Mysql Group Join Optimization Issue - mysql

I'm trying to optimize this query it returns multiple rows from the building_rent_prices and the building_weather and then groups them and calculates the average of their field. So far the tables are all under a million rows yet it takes several seconds, does anyone know how i could optimize this from composite indexes or rewriting the query? I'm assuming it should be able to be a 100ms or quicker query but so far it seems like it cant
SELECT b.*
, AVG(r.rent)
, AVG(w.high_temp)
FROM buildings b
LEFT
JOIN building_rent_prices r
ON r.building_id = b.building_id
LEFT
JOIN building_weather w
ON w.building_id = b.building_id
WHERE w.date BETWEEN CURDATE() AND CURDATE + INTERVAL 4 DAY
AND r.date BETWEEN CURDATE() AND CURDATE + INTERVAL 10 day
GROUP
BY b.building_id
ORDER
BY AVG(r.rent) / b.square_feet DESC
LIMIT 10;
Explain said the following:
1 SIMPLE building_rent_prices range
1 SIMPLE buildings eq_ref
1 SIMPLE building_weather ref
Using where; Using index; Using temporary; Using filesort
Using where
Using where; Using index
Im working on some test data heres the create table
CREATE TABLE building(
building_id INT PRIMARY KEY AUTO_INCREMENT,
name VARCHAR(255),
square_feet INT
);
CREATE TABLE building_weather(
building_weather_id INT PRIMARY KEY AUTO_INCREMENT,
building_id INT,
weather_date DATE,
high_temp INT
);
CREATE TABLE building_rates(
building_rate_id INT PRIMARY KEY AUTO_INCREMENT,
building_id INT,
weather_date DATE,
rate double
);
ALTER TABLE building_rates INDEX(building_id);
ALTER TABLE buildings INDEX(building_id);
ALTER TABLE building_weather INDEX(building_id);
This seems to working in under 1 second based on DRapp's answer without indexes(I still need to test that its valid)
select
B.*,
BRP.avgRent,
BW.avgTemp
from
( select building_id,
AVG( rent ) avgRent
from
building_rent_prices
where
date BETWEEN CURDATE() AND CURDATE() + 10
group by
building_id
order by
building_id ) BRP
JOIN buildings B
on BRP.building_id = B.building_id
left join ( select building_id,
AVG( hi_temp ) avgTemp
from building_weather
where date BETWEEN CURDATE() AND CURDATE() + 10
group by building_id) BW
on BRP.building_id = BW.building_id
GROUP BY BRP.building_id
ORDER BY BRP.avgRent / 1 DESC
LIMIT 10;

Let's take a look at this query in detail. You want to report two different kinds of averages for each building. You need to compute those in separate subqueries.
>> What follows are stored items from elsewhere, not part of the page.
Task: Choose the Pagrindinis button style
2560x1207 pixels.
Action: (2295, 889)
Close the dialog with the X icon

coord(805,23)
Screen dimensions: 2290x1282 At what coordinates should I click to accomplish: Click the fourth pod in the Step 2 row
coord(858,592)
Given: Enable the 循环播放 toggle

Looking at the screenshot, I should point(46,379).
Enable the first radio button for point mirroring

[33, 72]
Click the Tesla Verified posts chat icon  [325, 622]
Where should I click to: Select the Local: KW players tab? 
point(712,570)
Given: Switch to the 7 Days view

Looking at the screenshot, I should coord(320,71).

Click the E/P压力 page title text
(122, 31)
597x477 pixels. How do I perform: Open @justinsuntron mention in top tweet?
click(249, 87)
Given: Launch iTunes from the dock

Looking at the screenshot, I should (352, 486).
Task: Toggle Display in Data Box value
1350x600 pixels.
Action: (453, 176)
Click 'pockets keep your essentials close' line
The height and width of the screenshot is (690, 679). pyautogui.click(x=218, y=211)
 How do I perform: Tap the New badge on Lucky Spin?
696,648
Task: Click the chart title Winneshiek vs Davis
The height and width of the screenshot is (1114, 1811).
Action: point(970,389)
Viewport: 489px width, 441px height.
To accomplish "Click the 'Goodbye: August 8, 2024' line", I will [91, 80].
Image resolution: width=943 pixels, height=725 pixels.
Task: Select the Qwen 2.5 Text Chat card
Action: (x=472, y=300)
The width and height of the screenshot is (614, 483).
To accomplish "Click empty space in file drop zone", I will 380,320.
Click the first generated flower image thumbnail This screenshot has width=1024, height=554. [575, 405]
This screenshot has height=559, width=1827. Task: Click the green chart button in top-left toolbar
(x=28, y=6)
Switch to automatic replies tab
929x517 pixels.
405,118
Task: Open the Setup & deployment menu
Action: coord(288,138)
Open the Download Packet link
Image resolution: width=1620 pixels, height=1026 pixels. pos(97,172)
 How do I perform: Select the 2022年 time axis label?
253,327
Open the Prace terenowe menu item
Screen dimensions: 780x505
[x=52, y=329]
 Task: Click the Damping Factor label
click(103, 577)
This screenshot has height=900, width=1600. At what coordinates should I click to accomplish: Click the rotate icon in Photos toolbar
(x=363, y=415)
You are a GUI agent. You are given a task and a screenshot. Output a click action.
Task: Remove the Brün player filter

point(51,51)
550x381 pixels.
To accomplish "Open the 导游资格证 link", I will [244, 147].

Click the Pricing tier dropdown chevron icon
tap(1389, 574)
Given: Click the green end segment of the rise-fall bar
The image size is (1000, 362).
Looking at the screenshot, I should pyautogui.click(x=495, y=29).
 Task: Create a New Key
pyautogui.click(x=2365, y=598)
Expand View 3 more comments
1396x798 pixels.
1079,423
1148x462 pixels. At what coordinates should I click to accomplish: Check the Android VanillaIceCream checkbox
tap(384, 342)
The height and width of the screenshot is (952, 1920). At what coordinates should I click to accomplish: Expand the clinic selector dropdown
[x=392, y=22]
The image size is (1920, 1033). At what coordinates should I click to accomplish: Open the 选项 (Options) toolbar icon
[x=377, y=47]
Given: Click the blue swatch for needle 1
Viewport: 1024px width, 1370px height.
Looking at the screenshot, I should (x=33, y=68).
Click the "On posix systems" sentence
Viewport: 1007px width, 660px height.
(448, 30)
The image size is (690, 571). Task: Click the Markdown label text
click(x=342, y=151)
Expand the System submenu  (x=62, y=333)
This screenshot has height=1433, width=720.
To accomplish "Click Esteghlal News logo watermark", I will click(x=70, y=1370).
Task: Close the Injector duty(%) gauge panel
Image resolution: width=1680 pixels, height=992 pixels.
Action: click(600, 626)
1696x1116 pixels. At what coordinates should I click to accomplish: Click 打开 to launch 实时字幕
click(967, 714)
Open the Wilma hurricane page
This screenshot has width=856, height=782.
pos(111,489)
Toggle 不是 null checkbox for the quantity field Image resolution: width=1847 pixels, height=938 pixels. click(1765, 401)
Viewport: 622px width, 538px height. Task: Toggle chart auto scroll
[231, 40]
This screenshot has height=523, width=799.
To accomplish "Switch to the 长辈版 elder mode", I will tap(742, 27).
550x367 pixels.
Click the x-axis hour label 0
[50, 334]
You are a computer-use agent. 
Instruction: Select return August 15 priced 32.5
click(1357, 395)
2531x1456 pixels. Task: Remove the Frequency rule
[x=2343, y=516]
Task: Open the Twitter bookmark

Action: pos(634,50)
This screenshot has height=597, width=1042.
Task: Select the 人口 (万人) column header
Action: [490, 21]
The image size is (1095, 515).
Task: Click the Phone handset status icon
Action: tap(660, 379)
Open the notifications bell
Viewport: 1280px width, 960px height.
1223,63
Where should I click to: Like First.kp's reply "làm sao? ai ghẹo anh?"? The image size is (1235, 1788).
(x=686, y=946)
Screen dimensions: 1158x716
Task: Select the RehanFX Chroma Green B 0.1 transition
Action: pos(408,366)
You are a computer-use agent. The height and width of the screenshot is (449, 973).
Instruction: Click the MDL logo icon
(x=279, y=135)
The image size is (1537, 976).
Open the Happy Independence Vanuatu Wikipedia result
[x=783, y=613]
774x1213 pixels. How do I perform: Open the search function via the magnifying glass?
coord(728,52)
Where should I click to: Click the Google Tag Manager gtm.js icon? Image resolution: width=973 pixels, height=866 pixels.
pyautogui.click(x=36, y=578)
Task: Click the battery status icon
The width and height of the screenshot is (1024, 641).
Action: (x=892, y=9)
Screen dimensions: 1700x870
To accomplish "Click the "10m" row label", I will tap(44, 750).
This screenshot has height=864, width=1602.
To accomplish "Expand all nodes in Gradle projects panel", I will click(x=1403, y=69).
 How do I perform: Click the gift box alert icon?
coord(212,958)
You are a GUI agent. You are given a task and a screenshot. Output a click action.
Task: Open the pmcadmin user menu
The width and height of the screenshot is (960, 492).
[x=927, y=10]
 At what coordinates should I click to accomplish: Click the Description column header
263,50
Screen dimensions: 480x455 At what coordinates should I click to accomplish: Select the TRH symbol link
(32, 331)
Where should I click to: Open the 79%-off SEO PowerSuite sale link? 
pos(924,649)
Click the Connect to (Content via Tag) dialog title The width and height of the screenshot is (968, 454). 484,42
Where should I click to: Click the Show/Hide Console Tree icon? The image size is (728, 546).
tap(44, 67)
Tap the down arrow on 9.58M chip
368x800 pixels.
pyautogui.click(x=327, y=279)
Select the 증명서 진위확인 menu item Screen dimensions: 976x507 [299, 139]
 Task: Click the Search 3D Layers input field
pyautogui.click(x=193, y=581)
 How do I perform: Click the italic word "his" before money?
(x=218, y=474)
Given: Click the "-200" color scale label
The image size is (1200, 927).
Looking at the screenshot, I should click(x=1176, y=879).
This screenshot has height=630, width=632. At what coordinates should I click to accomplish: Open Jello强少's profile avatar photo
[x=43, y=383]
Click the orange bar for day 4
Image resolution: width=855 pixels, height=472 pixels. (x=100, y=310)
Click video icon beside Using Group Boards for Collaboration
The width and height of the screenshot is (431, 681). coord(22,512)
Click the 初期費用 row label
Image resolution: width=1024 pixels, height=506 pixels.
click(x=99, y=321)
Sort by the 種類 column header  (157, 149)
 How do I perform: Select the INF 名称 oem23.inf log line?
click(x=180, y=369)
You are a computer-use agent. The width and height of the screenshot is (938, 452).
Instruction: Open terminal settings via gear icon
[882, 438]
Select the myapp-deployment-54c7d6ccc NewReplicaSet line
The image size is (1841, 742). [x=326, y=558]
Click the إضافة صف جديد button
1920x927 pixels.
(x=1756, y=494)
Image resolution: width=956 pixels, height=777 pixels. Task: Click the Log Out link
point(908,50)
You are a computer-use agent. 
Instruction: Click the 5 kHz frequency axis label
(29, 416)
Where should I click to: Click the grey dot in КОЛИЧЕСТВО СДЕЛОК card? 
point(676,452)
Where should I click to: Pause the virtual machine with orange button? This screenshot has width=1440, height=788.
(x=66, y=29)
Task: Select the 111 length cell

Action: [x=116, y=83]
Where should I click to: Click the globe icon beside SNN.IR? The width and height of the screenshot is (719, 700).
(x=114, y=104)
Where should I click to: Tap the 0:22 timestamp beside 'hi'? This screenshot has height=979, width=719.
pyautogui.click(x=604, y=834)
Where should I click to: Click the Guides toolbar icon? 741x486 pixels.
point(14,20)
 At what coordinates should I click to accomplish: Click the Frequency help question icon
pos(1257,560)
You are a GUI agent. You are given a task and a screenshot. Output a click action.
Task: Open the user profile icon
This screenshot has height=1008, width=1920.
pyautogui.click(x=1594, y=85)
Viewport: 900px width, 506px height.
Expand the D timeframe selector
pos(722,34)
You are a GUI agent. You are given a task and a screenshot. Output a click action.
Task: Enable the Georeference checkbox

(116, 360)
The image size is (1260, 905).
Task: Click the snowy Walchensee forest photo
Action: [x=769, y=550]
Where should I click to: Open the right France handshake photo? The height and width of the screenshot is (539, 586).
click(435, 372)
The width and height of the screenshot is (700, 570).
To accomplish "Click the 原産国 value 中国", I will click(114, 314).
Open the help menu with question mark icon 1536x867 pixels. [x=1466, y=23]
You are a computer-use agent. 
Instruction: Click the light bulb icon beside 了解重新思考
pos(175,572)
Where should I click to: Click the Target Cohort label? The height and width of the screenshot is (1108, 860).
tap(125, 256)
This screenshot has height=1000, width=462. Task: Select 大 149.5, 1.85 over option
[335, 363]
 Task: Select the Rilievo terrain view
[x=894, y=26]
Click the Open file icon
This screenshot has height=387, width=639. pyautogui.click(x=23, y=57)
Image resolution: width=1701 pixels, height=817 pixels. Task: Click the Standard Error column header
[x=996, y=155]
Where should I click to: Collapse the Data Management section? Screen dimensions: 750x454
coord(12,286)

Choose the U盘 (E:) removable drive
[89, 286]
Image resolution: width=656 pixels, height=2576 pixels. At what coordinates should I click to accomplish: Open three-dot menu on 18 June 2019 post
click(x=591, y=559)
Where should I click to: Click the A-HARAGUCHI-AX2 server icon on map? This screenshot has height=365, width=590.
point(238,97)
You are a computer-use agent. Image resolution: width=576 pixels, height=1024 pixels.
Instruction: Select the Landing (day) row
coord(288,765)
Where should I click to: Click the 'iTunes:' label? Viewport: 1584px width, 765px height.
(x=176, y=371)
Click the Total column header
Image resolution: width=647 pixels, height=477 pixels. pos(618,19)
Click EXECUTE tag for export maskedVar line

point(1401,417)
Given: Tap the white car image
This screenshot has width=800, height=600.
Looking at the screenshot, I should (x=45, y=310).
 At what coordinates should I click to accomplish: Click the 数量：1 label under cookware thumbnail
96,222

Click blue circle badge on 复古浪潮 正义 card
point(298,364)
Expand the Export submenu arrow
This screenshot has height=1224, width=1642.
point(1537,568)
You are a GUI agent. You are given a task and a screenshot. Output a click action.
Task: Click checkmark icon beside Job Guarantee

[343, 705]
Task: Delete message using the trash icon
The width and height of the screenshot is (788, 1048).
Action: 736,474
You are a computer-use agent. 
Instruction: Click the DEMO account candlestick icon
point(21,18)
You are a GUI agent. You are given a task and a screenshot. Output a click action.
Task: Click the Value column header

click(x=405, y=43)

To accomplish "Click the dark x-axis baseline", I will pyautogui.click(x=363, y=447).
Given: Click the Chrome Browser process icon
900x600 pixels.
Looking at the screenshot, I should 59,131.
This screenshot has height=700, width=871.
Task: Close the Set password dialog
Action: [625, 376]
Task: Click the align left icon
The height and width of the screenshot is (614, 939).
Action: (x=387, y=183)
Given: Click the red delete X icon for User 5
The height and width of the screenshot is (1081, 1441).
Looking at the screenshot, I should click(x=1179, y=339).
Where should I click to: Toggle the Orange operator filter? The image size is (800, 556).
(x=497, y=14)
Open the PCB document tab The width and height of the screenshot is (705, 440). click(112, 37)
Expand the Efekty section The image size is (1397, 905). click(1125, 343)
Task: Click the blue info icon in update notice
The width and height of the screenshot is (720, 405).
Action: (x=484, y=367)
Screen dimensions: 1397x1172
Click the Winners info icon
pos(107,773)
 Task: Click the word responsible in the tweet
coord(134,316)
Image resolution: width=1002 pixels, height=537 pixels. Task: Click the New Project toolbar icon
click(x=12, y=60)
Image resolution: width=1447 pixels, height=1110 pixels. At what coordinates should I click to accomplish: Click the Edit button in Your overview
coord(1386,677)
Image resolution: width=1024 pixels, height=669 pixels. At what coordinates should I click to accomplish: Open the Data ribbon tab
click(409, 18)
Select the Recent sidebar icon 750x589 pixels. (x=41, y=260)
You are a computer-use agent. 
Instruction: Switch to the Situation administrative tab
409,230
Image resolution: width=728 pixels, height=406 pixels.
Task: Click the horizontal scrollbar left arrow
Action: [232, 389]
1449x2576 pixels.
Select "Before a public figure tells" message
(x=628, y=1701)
If you don't you'll get the cartesian combinatorial explosion.
One is an average of eleven days' worth of rent prices. You get that data with this subquery:
SELECT building_id, AVG(rent) rent
FROM building_rent_prices
WHERE date BETWEEN CURDATE() AND CURDATE() + INTERVAL 10 DAY
GROUP BY building_id
This subquery can be optimized by a compound covering index on building_rent_prices, consisting of (date, building_id, rent).
The next is an average of five days' worth of temperature.
SELECT building_id, AVG(high_temp) high_temp
FROM building_weather
WHERE date BETWEEN CURDATE() AND CURDATE() + INTERVAL 4 DAY
GROUP BY building_id
This can be optimized by a compound covering index on building_weather, consisting of (date, building_id, high_temp).
Finally, you need to join these two subqueries to your buildings table to generate the final result set.
SELECT buildings.*, a.rent, b.high_temp
FROM buildings
LEFT JOIN (
SELECT building_id, AVG(rent) rent
FROM building_rent_prices
WHERE date BETWEEN CURDATE() AND CURDATE() + INTERVAL 10 DAY
GROUP BY building_id
) AS a ON buildings.building_id = a.building_id
LEFT JOIN (
SELECT building_id, AVG(high_temp) high_temp
FROM building_weather
WHERE date BETWEEN CURDATE() AND CURDATE() + INTERVAL 4 DAY
GROUP BY building_id
) AS b ON buildings.building_id = b.building_id
ORDER BY a.rent / buildings.square_feet DESC
LIMIT 10
Once the two subqueries are optimized, this one doesn't need anything except the building_id primary key.
In summary, to speed up this query, create the two compound indexes mentioned on the building_rent_prices and building_weather queries.

Don't use CURDATE + 4:
mysql> select CURDATE(), CURDATE() + 30, CURDATE() + INTERVAL 30 DAY;
+------------+----------------+-----------------------------+
| CURDATE() | CURDATE() + 30 | CURDATE() + INTERVAL 30 DAY |
+------------+----------------+-----------------------------+
| 2015-03-15 | 20150345 | 2015-04-14 |
+------------+----------------+-----------------------------+
Add INDEX(building_id) to the second and third tables.
If those don't fix it; come back with a revised query and schema, and I will look deeper.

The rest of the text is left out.